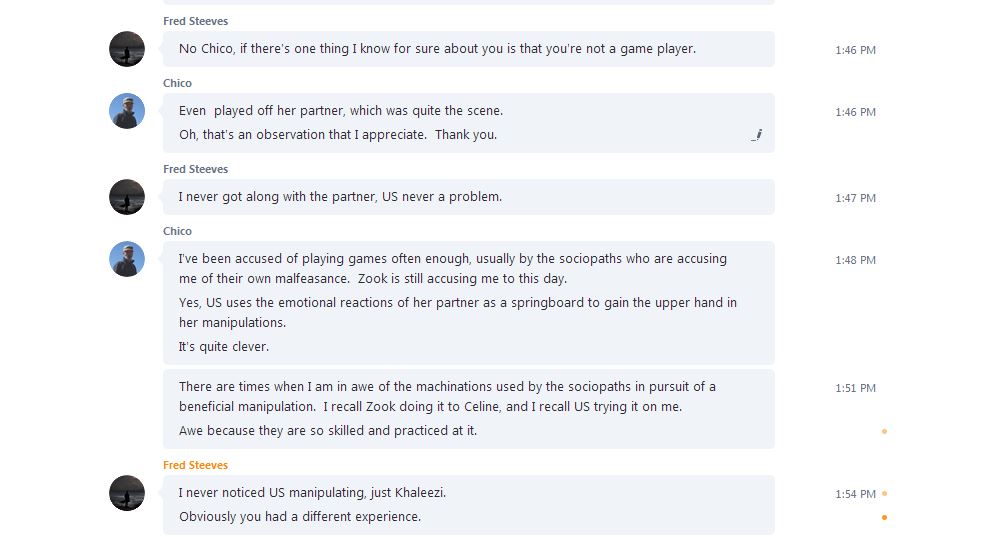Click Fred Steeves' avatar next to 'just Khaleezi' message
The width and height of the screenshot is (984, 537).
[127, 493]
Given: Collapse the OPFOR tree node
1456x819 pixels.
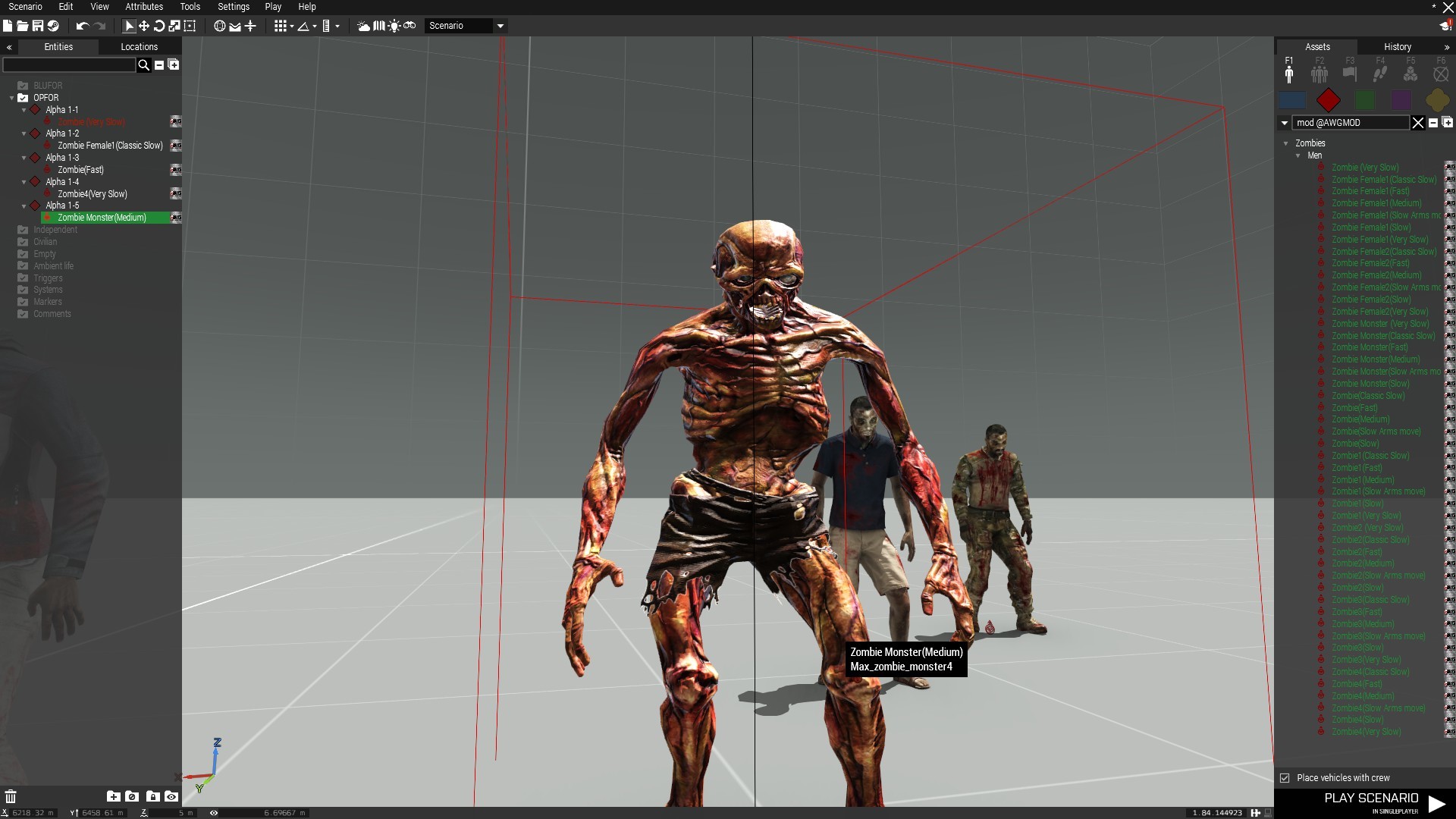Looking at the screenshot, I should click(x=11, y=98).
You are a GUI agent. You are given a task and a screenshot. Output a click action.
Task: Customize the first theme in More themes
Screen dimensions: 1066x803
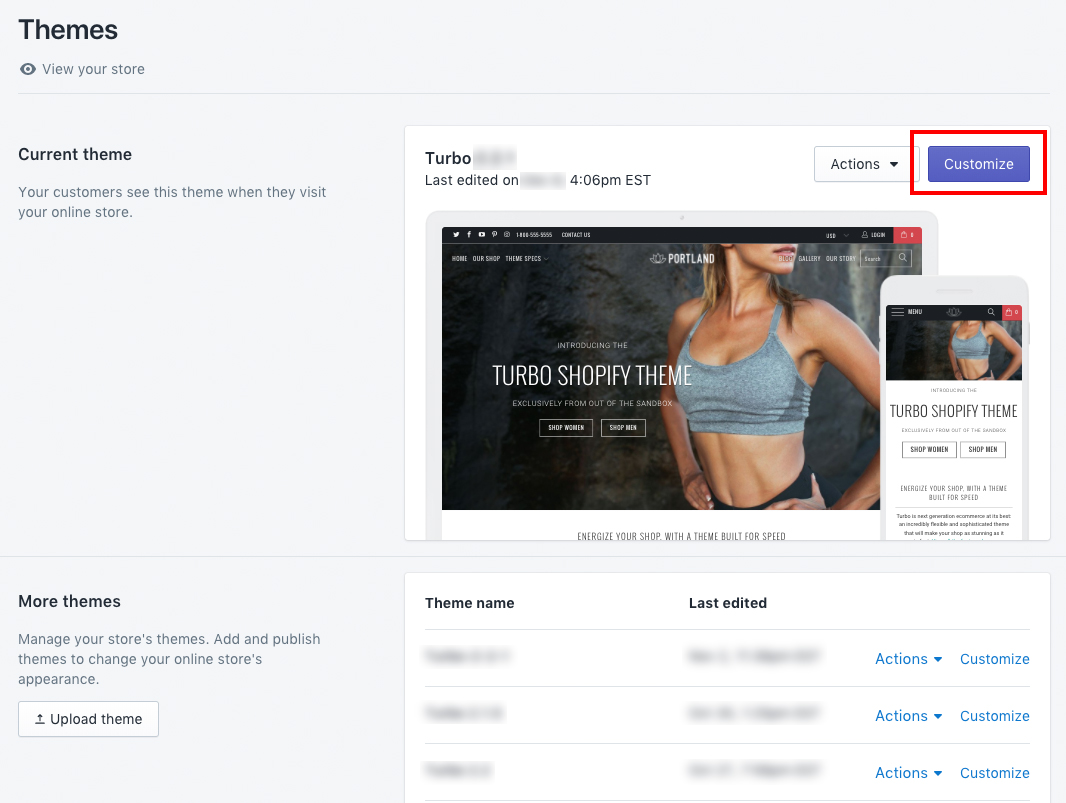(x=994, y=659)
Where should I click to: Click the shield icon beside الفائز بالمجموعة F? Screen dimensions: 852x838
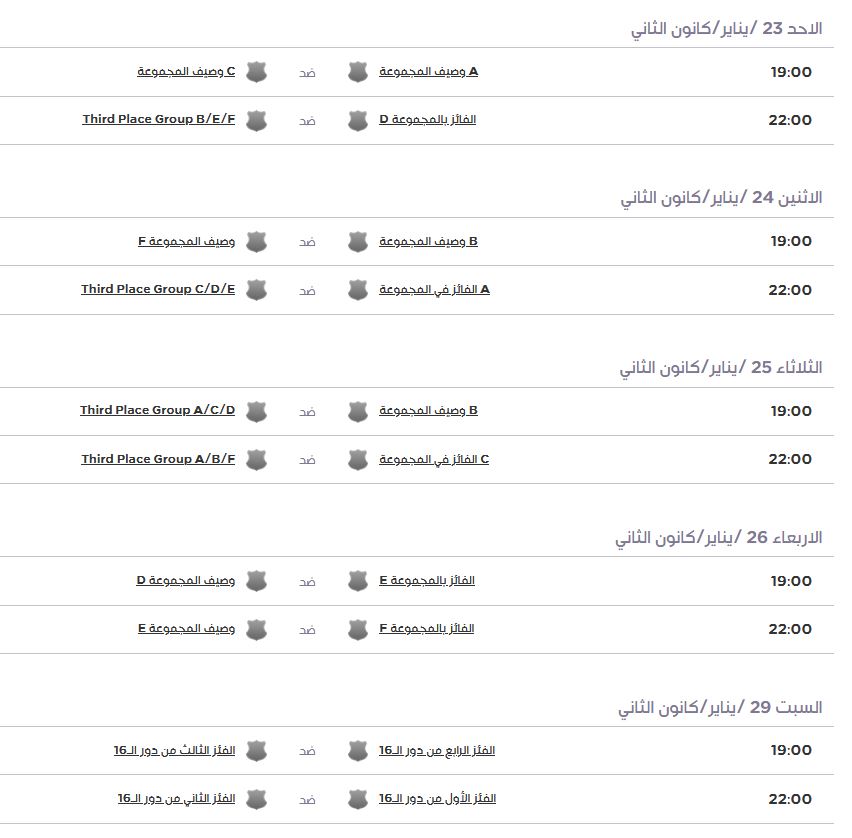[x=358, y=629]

______________________________

§ **WORK TASK**
What is needed is an exact copy of the lines from the one containing "Given: Collapse the OPFOR tree node" through the last line of the records, with every picture left out.

§ **ANSWER BOX**
Given: Collapse the OPFOR tree node
1456x819 pixels.
Looking at the screenshot, I should click(x=11, y=98).
You are a GUI agent. You are given a task and a screenshot. Output a click action.
Task: Customize the first theme in More themes
Screen dimensions: 1066x803
(x=994, y=659)
Where should I click to: Click the shield icon beside الفائز بالمجموعة F? Screen dimensions: 852x838
[x=358, y=629]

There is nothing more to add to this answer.